The U.S. government's willingness to compromise on human rights to fight terrorism sets a dangerous precedent and drives some nations away from joining that war, Human Rights Watch said Tuesday.
In its annual global survey of human rights, the private group said the U.S. "tendency to ignore human rights in fighting terrorism is not only disturbing in its own right."
"It is dangerously counterproductive," the New York-based group said in the report, citing the detainees at Guantanamo Bay, Cuba, among others. "The smoldering resentment it breeds risks generating terrorist recruits, puts off potential anti-terrorism allies and weakens efforts to curb terrorist atrocities."
In several key countries, such as Pakistan and Saudi Arabia, the report said, even rhetorical U.S. support for human rights is rare.
State Department spokesman Richard Boucher, when asked about the report, said the U.S. has worked to promote democracy and freedom around the world, and "in fact it's been an integral part of helping strengthen societies in the fight against terrorism."
Boucher said the United States was treating detainees at Guantanamo in line with the Geneva Convention.

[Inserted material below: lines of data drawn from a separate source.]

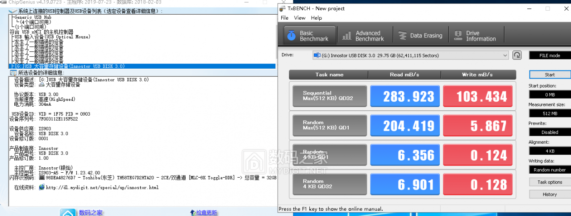Click the Sequential Max(512 KB) QD32 task button
This screenshot has width=571, height=216.
point(329,96)
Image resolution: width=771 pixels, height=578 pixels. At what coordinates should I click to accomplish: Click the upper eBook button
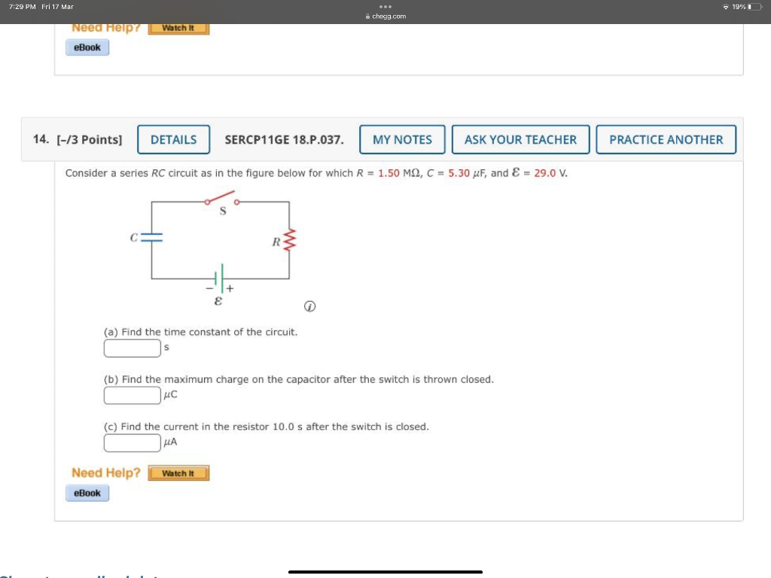pyautogui.click(x=87, y=47)
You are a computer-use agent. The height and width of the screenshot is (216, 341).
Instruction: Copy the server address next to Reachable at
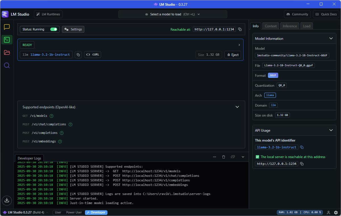[x=240, y=29]
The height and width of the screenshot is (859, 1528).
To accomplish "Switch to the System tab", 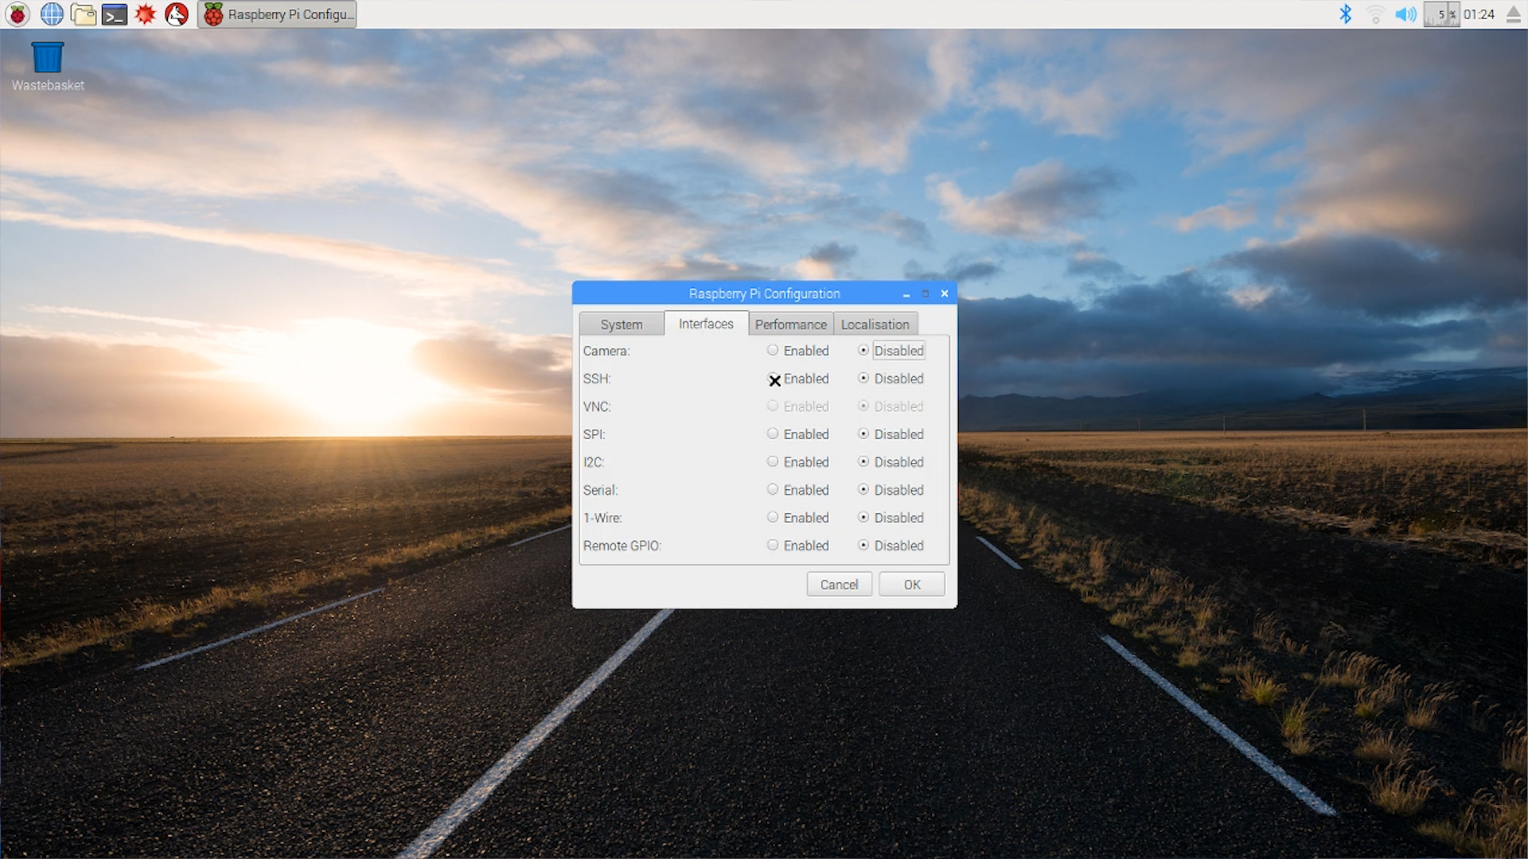I will pos(621,325).
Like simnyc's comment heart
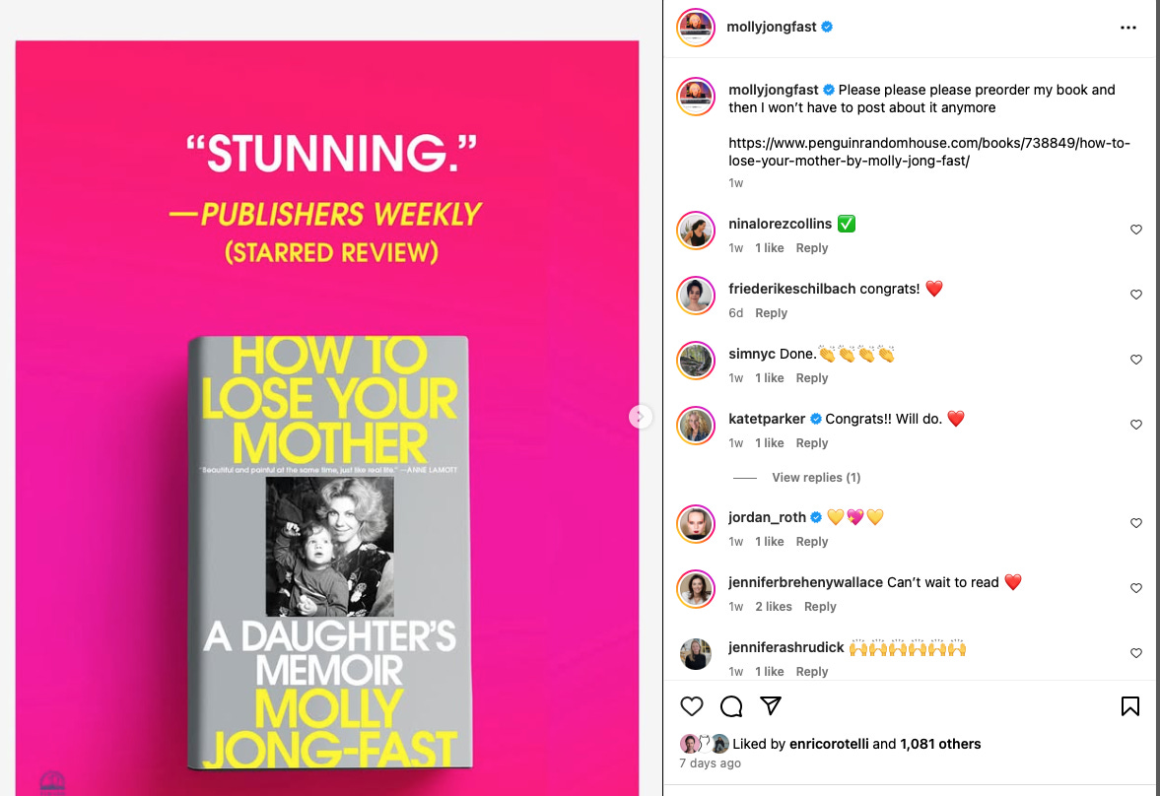1160x796 pixels. pyautogui.click(x=1136, y=360)
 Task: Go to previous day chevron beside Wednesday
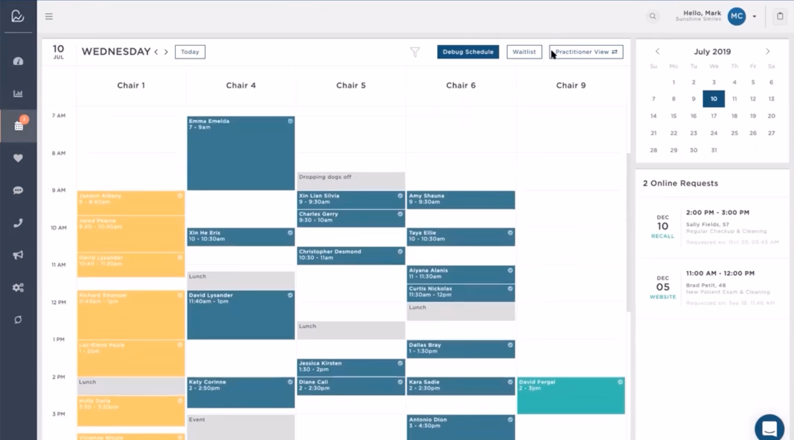point(156,52)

The report covers human rights in 58 countries. It identifies positive trends such as the formal end to wars in Angola and Sierra Leone, peace talks in Sri Lanka and independence for East Timor.
"The United States is far from the world's worst human rights abuser," said Kenneth Roth, the group's executive director. "But Washington has so much power that when it flouts human rights standards, it damages the human rights cause worldwide."